The presence of PD123,319 during ischemia and reperfusion (n=7) was associated with greater recovery of LV work to 82±4% (P<.01) (Table⇑; Fig 2⇑). Recovery of MV̇o2 and cardiac efficiency during reperfusion were also greater in PD123,319-treated hearts than in control hearts. Also, in PD123,319-treated hearts, MV̇o2 (87±7%), efficiency (98±7%), and CVC all recovered to levels that were not significantly different from those found during preischemic perfusion.
The presence of losartan during ischemia and reperfusion (n=7) completely prevented recovery of LV work (0±0% of preischemic levels) during reperfusion (Table⇑; Fig 2⇑). Losartan also depressed MV̇o2 and cardiac efficiency compared with controls (P<.01), the values being 22±10% and 11±1% of preischemic levels, respectively. There was no effect on CVC (P=NS).
Our results demonstrate radically different effects of short-term treatment with an AT1- versus an AT2-selective Ang II receptor antagonist on recovery of mechanical function after IR injury.

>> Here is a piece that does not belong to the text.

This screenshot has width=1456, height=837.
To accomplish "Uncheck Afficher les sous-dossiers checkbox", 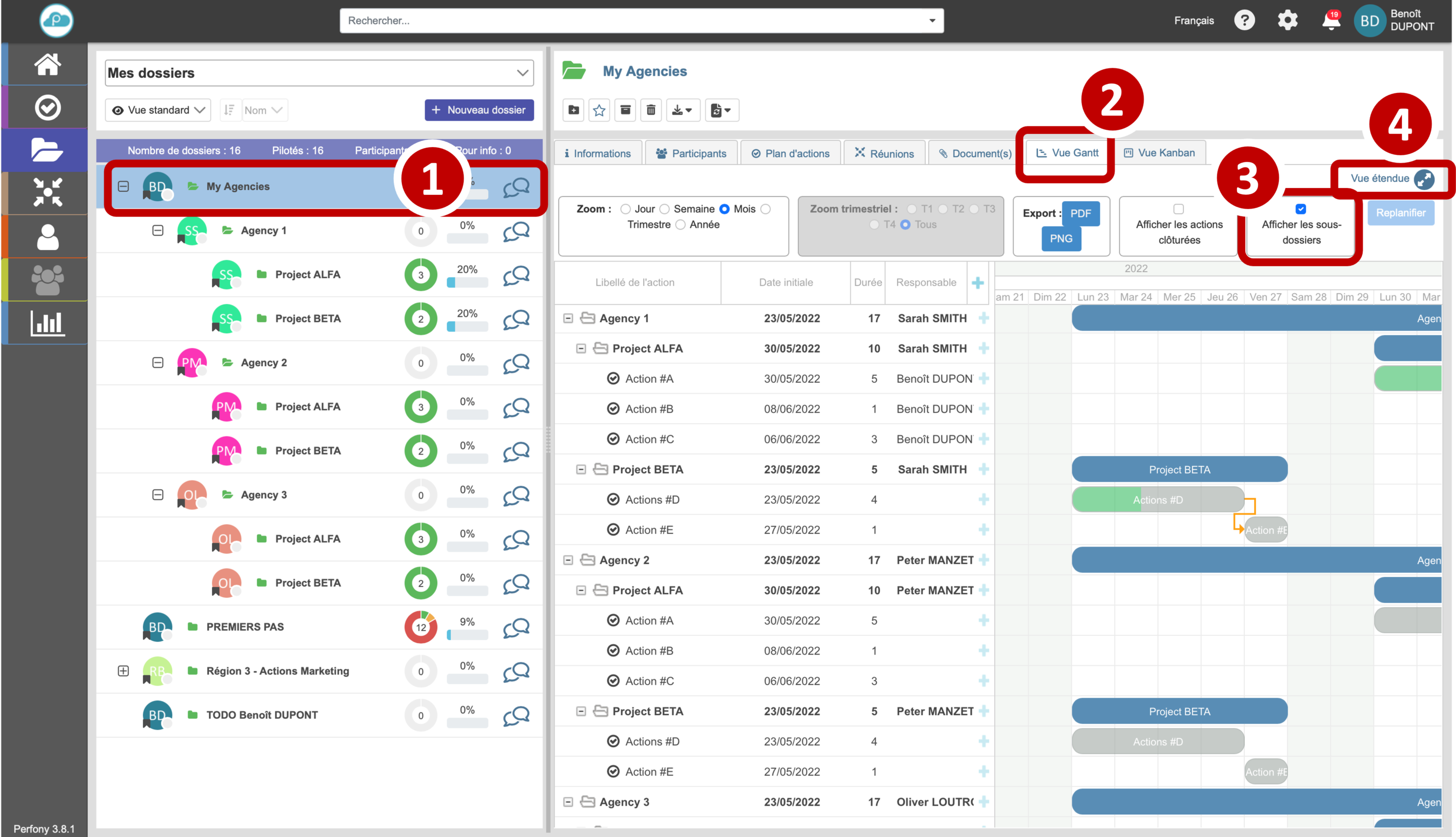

This is the first report of enhanced recovery of mechanical function after IR with short-term treatment using the selective AT2 antagonist PD123,319. It is also the first report showing that short-term administration of the AT1-selective antagonist losartan before ischemia prevents recovery after IR.
It is well established that locally produced Ang II mediates its effects via Ang II receptor subtypes in the myocardium.9 Thus, the effects of PD123,319 and losartan are most likely mediated by antagonism of endogenous Ang II at AT2 and AT1 receptors, respectively.3 The lack of significant change in CVC with either antagonist in the present study provides further evidence that the responses are mediated by direct effects on the myocardium rather than via indirect effects on the coronary circulation. The effects of different antagonists or doses on arrhythmias and creatine kinase were not studied.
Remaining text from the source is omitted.